● **Description of the task**:
Give back the full data, retyped precisely.

[Collected data]
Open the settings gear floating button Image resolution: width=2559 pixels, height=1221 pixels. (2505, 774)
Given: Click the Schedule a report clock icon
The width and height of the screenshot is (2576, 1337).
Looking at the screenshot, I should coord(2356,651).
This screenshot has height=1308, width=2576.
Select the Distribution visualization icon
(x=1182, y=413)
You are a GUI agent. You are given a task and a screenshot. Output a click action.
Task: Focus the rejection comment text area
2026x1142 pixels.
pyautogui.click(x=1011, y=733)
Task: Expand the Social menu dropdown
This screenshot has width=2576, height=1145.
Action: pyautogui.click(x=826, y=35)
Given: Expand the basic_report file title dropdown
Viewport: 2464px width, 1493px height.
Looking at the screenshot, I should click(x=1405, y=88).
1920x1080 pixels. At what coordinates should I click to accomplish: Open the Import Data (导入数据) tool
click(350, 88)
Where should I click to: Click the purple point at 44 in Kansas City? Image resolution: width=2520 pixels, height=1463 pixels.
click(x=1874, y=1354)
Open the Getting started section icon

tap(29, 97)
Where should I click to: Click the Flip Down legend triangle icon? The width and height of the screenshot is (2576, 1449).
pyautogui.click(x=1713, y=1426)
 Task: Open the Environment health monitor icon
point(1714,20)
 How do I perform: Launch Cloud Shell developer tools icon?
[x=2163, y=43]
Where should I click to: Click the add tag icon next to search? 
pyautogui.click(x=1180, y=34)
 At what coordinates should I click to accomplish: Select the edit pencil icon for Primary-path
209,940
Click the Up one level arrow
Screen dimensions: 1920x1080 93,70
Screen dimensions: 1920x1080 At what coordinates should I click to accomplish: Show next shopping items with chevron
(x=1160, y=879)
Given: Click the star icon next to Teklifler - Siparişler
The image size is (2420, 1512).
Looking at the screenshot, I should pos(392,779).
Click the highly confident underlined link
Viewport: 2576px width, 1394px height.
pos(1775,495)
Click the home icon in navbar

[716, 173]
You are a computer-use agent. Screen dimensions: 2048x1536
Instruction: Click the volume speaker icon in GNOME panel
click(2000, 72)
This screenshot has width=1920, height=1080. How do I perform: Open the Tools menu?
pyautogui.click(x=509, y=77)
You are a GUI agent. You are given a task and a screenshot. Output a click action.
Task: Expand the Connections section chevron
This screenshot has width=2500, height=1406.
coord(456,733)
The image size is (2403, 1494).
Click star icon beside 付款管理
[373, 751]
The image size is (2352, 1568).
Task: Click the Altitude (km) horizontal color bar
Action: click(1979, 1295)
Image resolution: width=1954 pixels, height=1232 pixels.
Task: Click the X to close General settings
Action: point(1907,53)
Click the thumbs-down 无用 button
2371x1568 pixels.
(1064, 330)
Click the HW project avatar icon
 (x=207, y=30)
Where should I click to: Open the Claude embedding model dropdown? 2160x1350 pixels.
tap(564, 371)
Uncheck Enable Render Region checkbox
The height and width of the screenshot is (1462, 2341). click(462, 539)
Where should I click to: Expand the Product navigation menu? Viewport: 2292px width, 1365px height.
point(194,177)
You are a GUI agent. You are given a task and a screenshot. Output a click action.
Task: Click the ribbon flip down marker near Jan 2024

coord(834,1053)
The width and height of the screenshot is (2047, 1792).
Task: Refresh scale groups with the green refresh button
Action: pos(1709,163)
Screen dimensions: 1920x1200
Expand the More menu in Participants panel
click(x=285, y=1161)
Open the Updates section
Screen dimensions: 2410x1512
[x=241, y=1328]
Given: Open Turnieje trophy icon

● **Output of the exercise**:
Open the settings gear floating button Image resolution: width=2559 pixels, height=1221 pixels. (2505, 774)
Given: Click the Schedule a report clock icon
The width and height of the screenshot is (2576, 1337).
Looking at the screenshot, I should coord(2356,651).
This screenshot has height=1308, width=2576.
Select the Distribution visualization icon
(x=1182, y=413)
You are a GUI agent. You are given a task and a screenshot. Output a click action.
Task: Focus the rejection comment text area
2026x1142 pixels.
pyautogui.click(x=1011, y=733)
Task: Expand the Social menu dropdown
This screenshot has width=2576, height=1145.
Action: pyautogui.click(x=826, y=35)
Given: Expand the basic_report file title dropdown
Viewport: 2464px width, 1493px height.
Looking at the screenshot, I should click(x=1405, y=88).
1920x1080 pixels. At what coordinates should I click to accomplish: Open the Import Data (导入数据) tool
click(350, 88)
Where should I click to: Click the purple point at 44 in Kansas City? Image resolution: width=2520 pixels, height=1463 pixels.
click(x=1874, y=1354)
Open the Getting started section icon

tap(29, 97)
Where should I click to: Click the Flip Down legend triangle icon? The width and height of the screenshot is (2576, 1449).
pyautogui.click(x=1713, y=1426)
 Task: Open the Environment health monitor icon
point(1714,20)
 How do I perform: Launch Cloud Shell developer tools icon?
[x=2163, y=43]
Where should I click to: Click the add tag icon next to search? 
pyautogui.click(x=1180, y=34)
 At what coordinates should I click to accomplish: Select the edit pencil icon for Primary-path
209,940
Click the Up one level arrow
Screen dimensions: 1920x1080 93,70
Screen dimensions: 1920x1080 At what coordinates should I click to accomplish: Show next shopping items with chevron
(x=1160, y=879)
Given: Click the star icon next to Teklifler - Siparişler
The image size is (2420, 1512).
Looking at the screenshot, I should pos(392,779).
Click the highly confident underlined link
Viewport: 2576px width, 1394px height.
pos(1775,495)
Click the home icon in navbar

[716, 173]
You are a computer-use agent. Screen dimensions: 2048x1536
Instruction: Click the volume speaker icon in GNOME panel
click(2000, 72)
This screenshot has width=1920, height=1080. How do I perform: Open the Tools menu?
pyautogui.click(x=509, y=77)
You are a GUI agent. You are given a task and a screenshot. Output a click action.
Task: Expand the Connections section chevron
This screenshot has width=2500, height=1406.
coord(456,733)
The image size is (2403, 1494).
Click star icon beside 付款管理
[373, 751]
The image size is (2352, 1568).
Task: Click the Altitude (km) horizontal color bar
Action: click(1979, 1295)
Image resolution: width=1954 pixels, height=1232 pixels.
Task: Click the X to close General settings
Action: point(1907,53)
Click the thumbs-down 无用 button
2371x1568 pixels.
(1064, 330)
Click the HW project avatar icon
 (x=207, y=30)
Where should I click to: Open the Claude embedding model dropdown? 2160x1350 pixels.
tap(564, 371)
Uncheck Enable Render Region checkbox
The height and width of the screenshot is (1462, 2341). click(462, 539)
Where should I click to: Expand the Product navigation menu? Viewport: 2292px width, 1365px height.
point(194,177)
You are a GUI agent. You are given a task and a screenshot. Output a click action.
Task: Click the ribbon flip down marker near Jan 2024

coord(834,1053)
The width and height of the screenshot is (2047, 1792).
Task: Refresh scale groups with the green refresh button
Action: pos(1709,163)
Screen dimensions: 1920x1200
Expand the More menu in Participants panel
click(x=285, y=1161)
Open the Updates section
Screen dimensions: 2410x1512
[x=241, y=1328]
Given: Open Turnieje trophy icon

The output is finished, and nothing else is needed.